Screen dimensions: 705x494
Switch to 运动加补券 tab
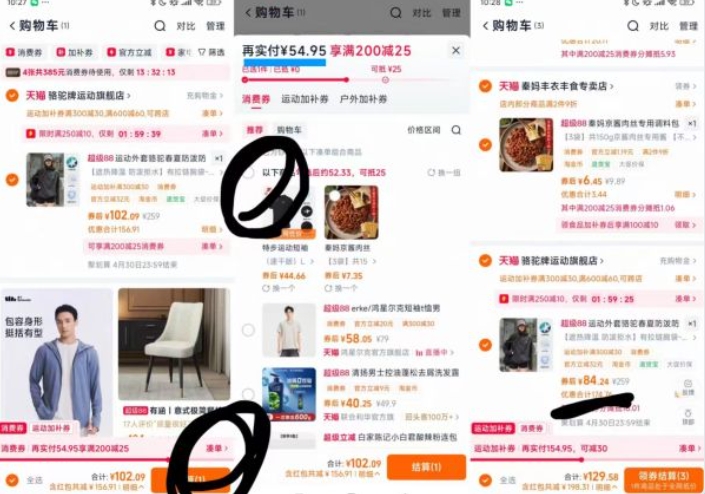305,99
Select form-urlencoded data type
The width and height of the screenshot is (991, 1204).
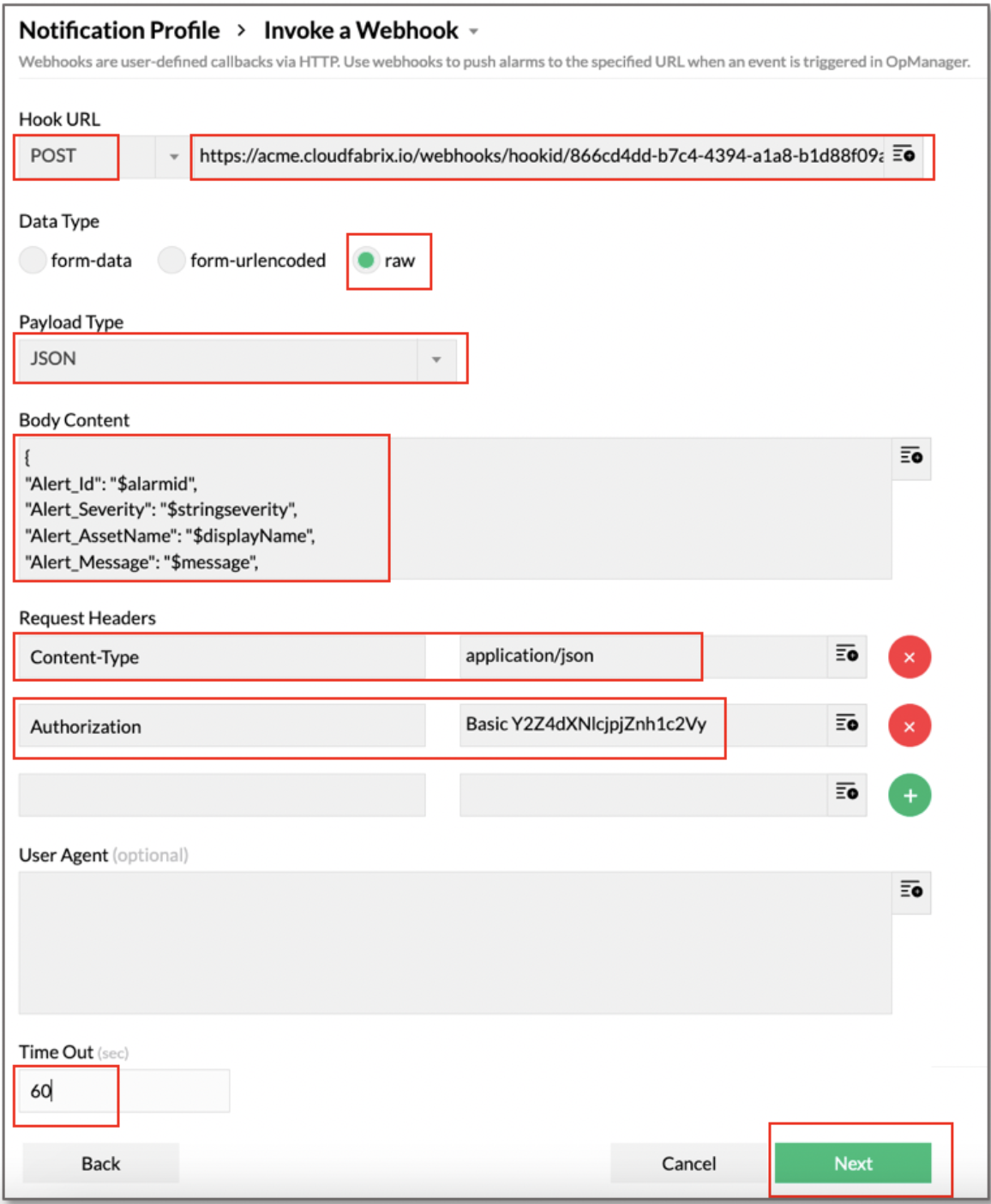click(171, 260)
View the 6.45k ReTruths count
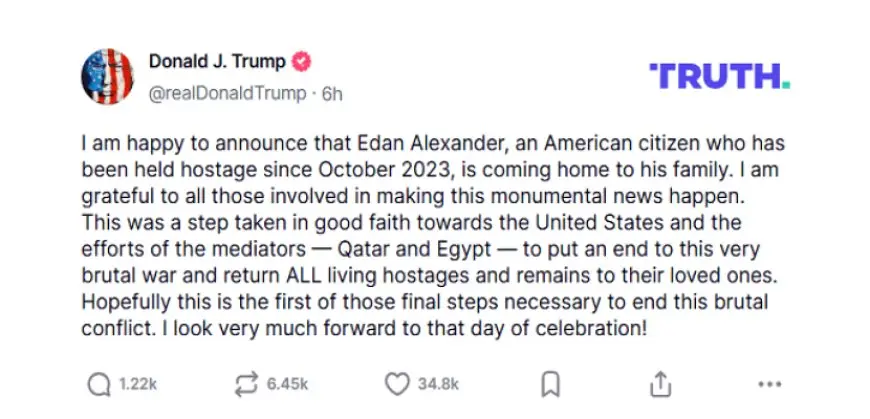The image size is (870, 419). tap(287, 384)
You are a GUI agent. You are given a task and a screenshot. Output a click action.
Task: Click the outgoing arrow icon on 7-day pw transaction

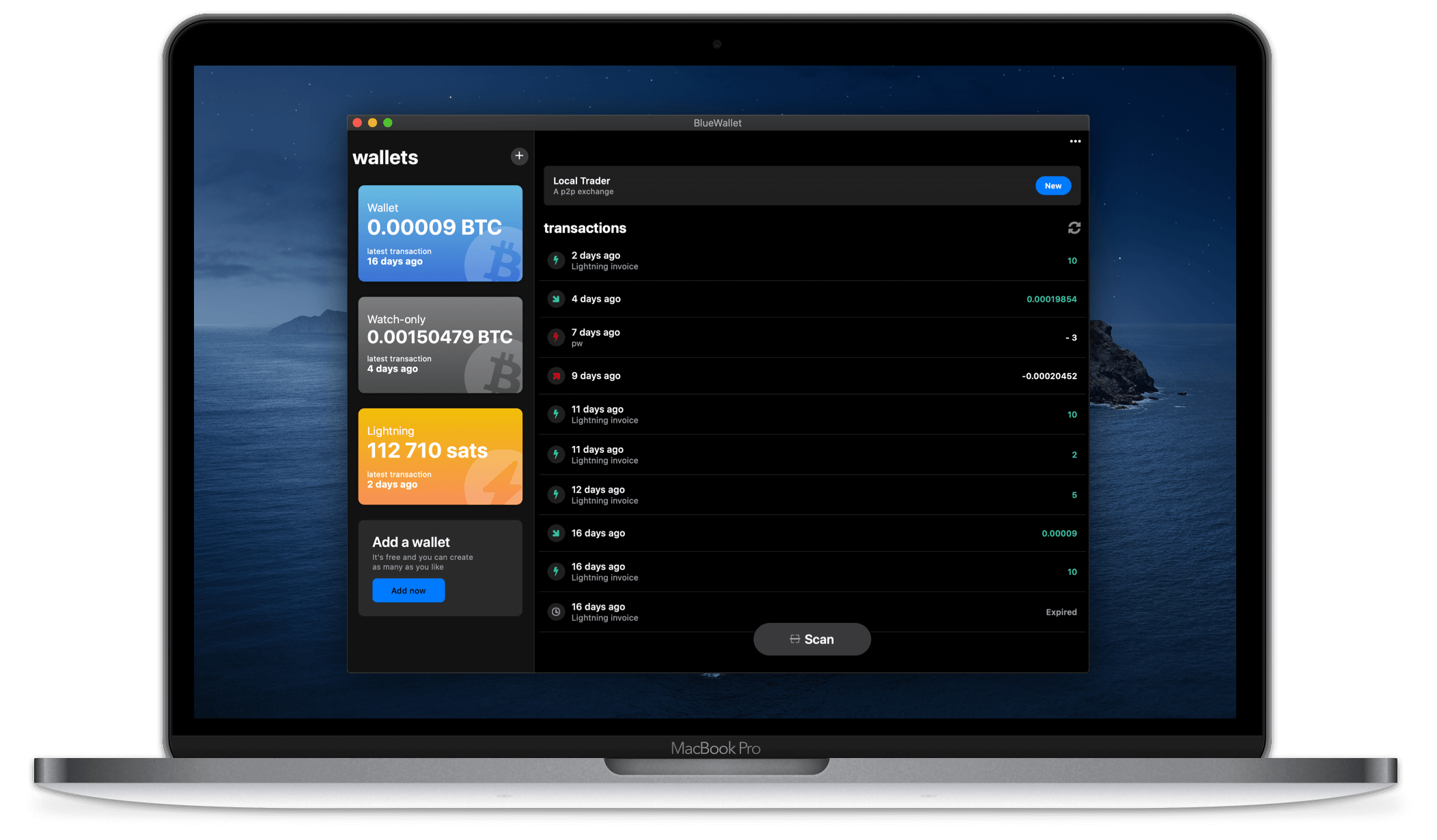tap(557, 337)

■ ■ ■ ■ ■ ■ ■

* Task statement: Exact wording is required throughout: write out all the records, but no pictures.

* Answer to the exercise:
Screen dimensions: 705x494
Switch to 运动加补券 tab
305,99
Select form-urlencoded data type
The width and height of the screenshot is (991, 1204).
click(171, 260)
View the 6.45k ReTruths count
The image size is (870, 419). tap(287, 384)
You are a GUI agent. You are given a task and a screenshot. Output a click action.
Task: Click the outgoing arrow icon on 7-day pw transaction

tap(557, 337)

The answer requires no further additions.